REQUIRED ACTIONS -
- A) In the excerpt on the history of XFS_ALLOC_SET_ASIDE, what fixed number of blocks did the value originally have before the 2006 change?
- B) Carry on the excerpt on the history of XFS_ALLOC_SET_ASIDE, starting right after its final sentence.

DOCUMENT SECTION -
========
So, a trip down memory lane. 

<wavy line dissolve>

Back in 2006, I fixed a bug that changed XFS_ALLOC_SET_ASIDE from
a  fixed value of 8 blocks to 4 blocks + 4 AGFL blocks per AG in
commit 4be536de ("[XFS] Prevent free space
oversubscription and xfssyncd looping."). The original value of
8 was for 4 blocks for the bmbt split, and 4 blocks from the current
AG for the AGFL (commit message explains the reason this was a
problem (Yay for writing good commit messages 10 years ago!)). The
oringinal comment text was:

- * reserved in delayed allocation. Considering the minimum number of
- * needed freelist blocks is 4 fsbs, a potential split of file's bmap
- * btree requires 1 fsb, so we set the number of set-aside blocks to 8.
-*/

So we need to go back further. We have an obvious git log search
target in the comment (PV#947395), and that points to:

commit d210a28cd851082cec9b282443f8cc0e6fc09830
Author: Yingping Lu <yingping@sgi.com>
Date:   Fri Jun 9 14:55:18 2006 +1000

    [XFS] In actual allocation of file system blocks and freeing extents, the
    transaction within each such operation may involve multiple locking of AGF
    buffer. While the freeing extent function has sorted the extents based on
    AGF number before entering into transaction, however, when the file system
    space is very limited, the allocation of space would try every AGF to get
    space allocated, this could potentially cause out-of-order locking, thus
    deadlock could happen. This fix mitigates the scarce space for allocation
    by setting aside a few blocks without reservation, and avoid deadlock by
    maintaining ascending order of AGF locking.
========
RECORD LIST -

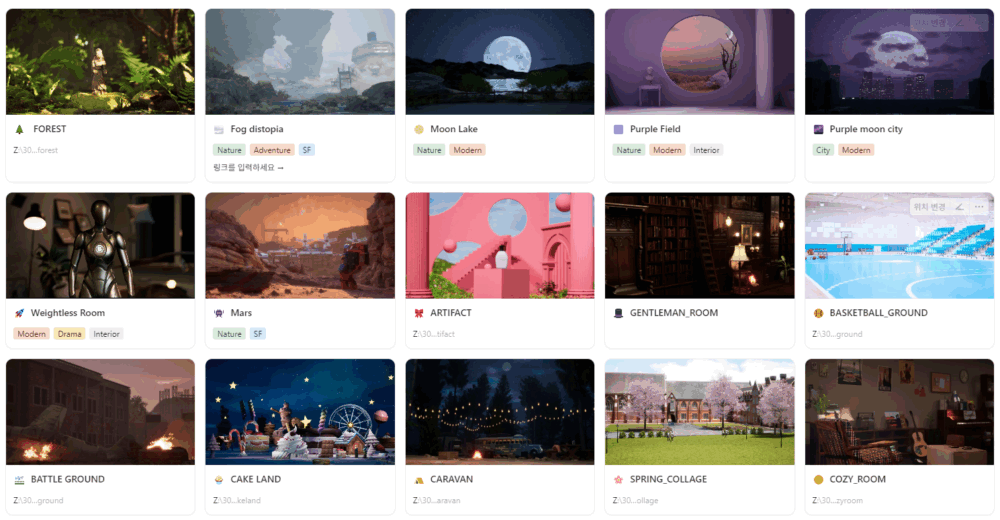The width and height of the screenshot is (1000, 520).
Task: Click the tree icon beside FOREST
Action: [20, 129]

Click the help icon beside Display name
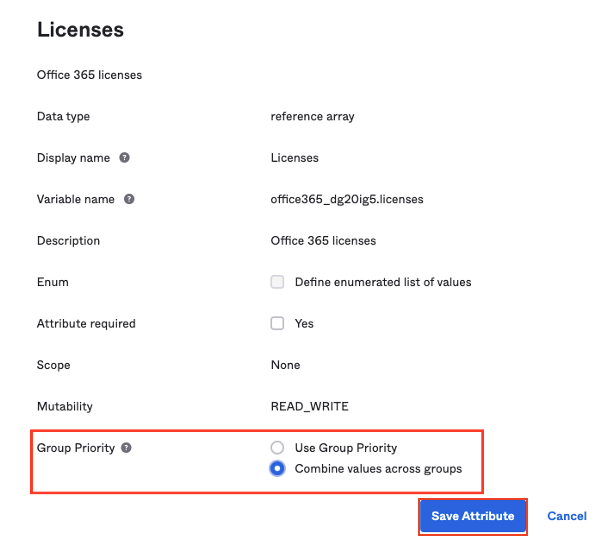(124, 158)
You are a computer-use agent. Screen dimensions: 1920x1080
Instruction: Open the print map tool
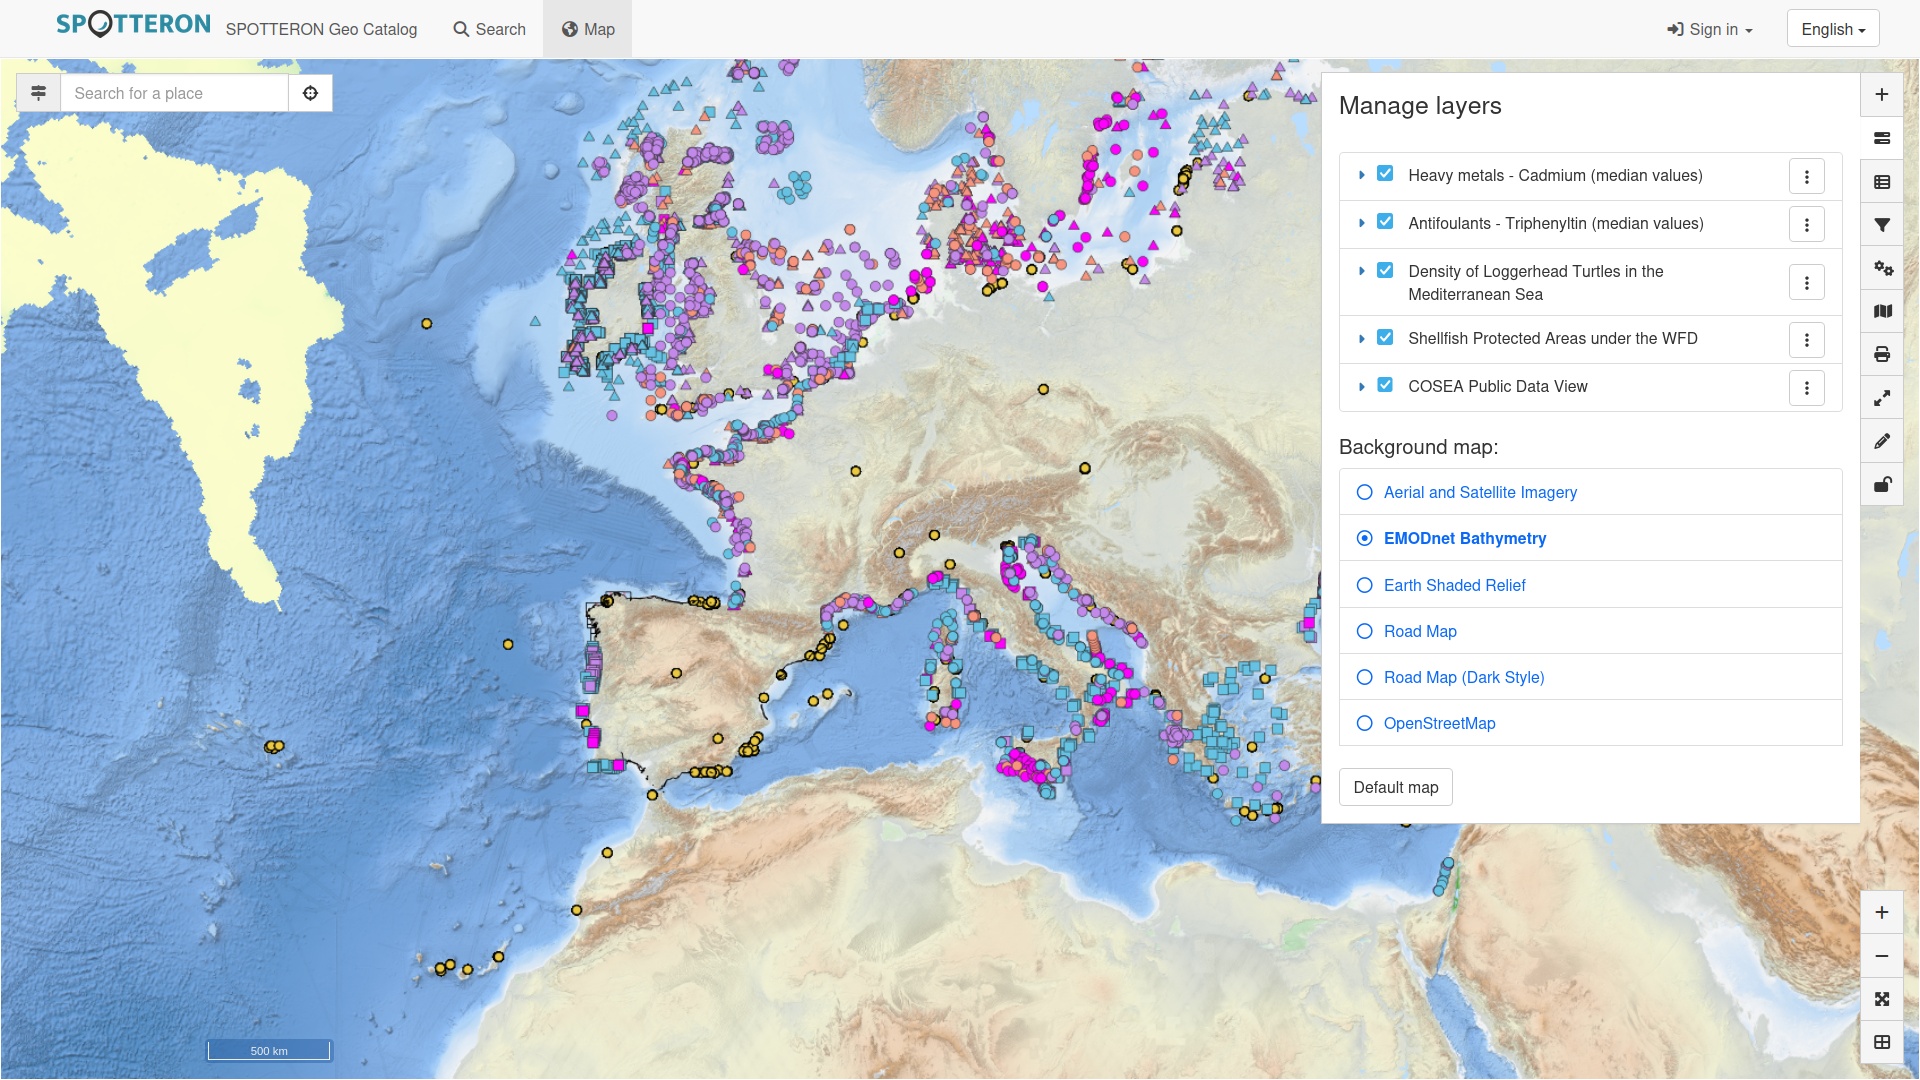[x=1882, y=354]

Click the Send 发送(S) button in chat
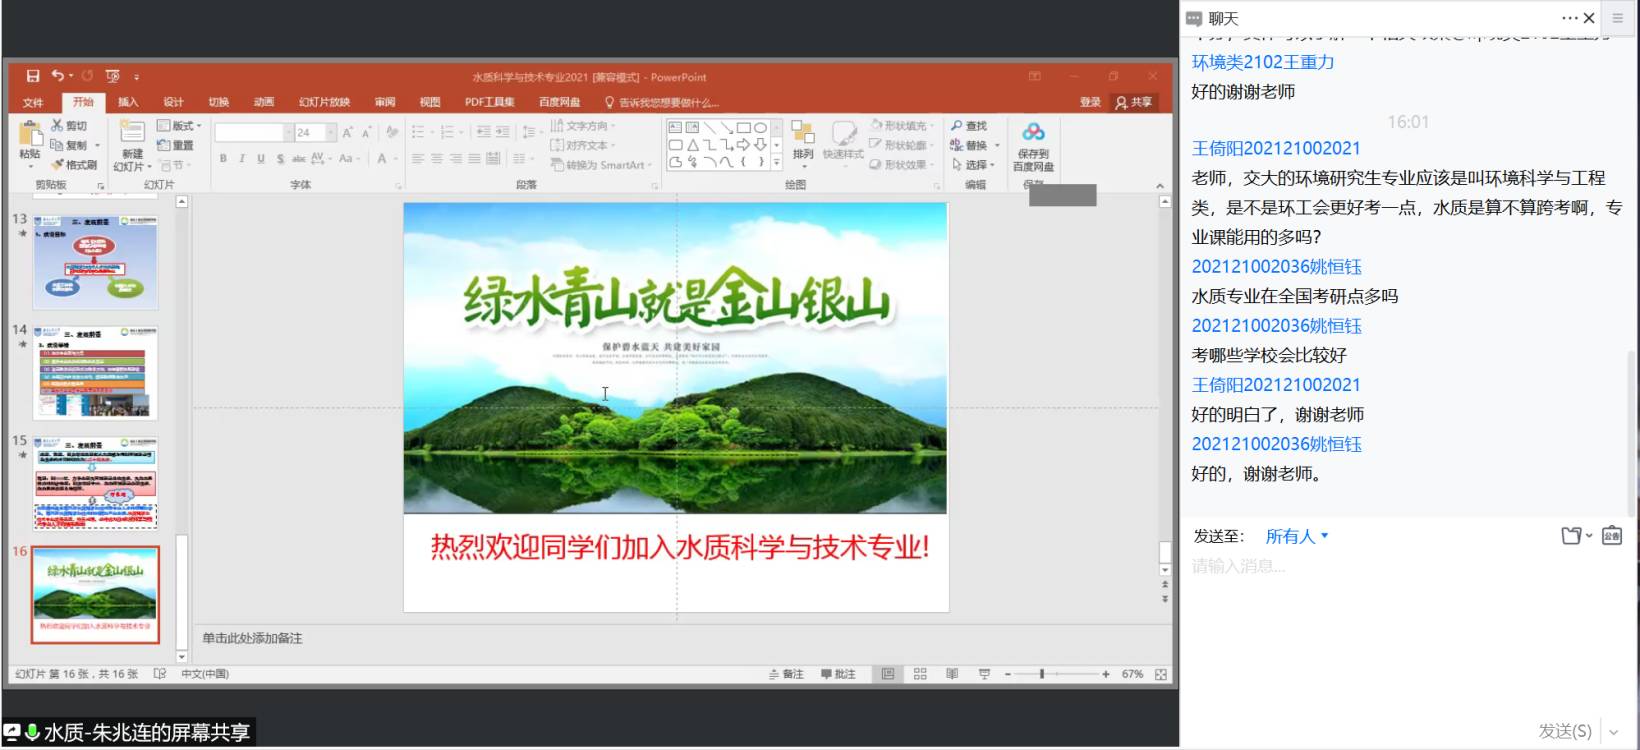[x=1565, y=731]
========
IN RESPONSE -
- A) 8 blocks.

- B)
    SGI-PV: 947395
    SGI-Modid: xfs-linux-melb:xfs-kern:210801a
    
    Signed-off-by: Yingping Lu <yingping@sgi.com>
    Signed-off-by: Nathan Scott <nathans@sgi.com>

Which tells us nothing about why 1 fsb for the bmbt split was
actually reserved as 4fsbs. IIRC, I ended up having to find and fix
the problem because Yingping left SGI soon after this fix was made,
and at the time nobody understood or could work out why that was
done. It worked, however, so we left it that way, and just fixed the
per-ag reservation problem this bug fix had.


> > /* 
> >  * When rmap is disabled, we need to reserve 4 fsbs _per AG_ for the freelist
> >  * and 4 more to handle a potential split of the file's bmap btree.

As such, I'm not sure that is any more correct than the original
comment.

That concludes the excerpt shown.